Suatu marga yang termasuk suku Hominidae bersama dengan Australopithecus, Pithecanthropus, dan Homo. Spesies yang termasuk dalam marga ini adalah Paranthropus robustus yang fosilnya ditemukan di Kromdraai, Afrika Selatan, dan P. crassidens yang fosilnya ditemukan di Swartkrans, Afrika Selatan.

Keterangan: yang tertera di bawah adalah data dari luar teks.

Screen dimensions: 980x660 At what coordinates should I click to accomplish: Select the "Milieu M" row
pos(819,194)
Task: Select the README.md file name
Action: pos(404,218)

Tengkorak Paranthropus kecil dengan kapasitas kranial pada P. robustus 650 sentimeter kubik dan P. boisei 530 sentimeter kubik; brakikefal dengan foramen magnumnya lebih ke depan daripada Pongidae. Rahang bawah sangat besar, sehingga marga ini disebut megagnath, dengan gigi geraham sangat besar pula, taring dan gigi seri kecil, dan tak ada diastema. Karena rahangnya yang besar, maka otot kunyahnya harus besar pula, sehingga di atap tengkorak terdapat krista sagital untuk pelekatan otot-otot ini. Di daerah oksipital terdapat krista oksipital untuk perlekatan otot tengkuk dan otot kunyah. Bentuk tulang panggul Paranthropus yang hampir sama dengan tulang panggul Homo menunjukkan bahwa Paranthropus itu or- tograd (berdiri tegak). Tulang anggota yang kecil dengan tulang panggul yang kecil menunjukkan bahwa badan Paranthropus kecil. Dengan morfologi gigi yang khas, dataran kunyah yang rata dan derajat keausan gigi yang tinggi, dapat diperkirakan bahwa Pa-ranthropus adalah herbivor.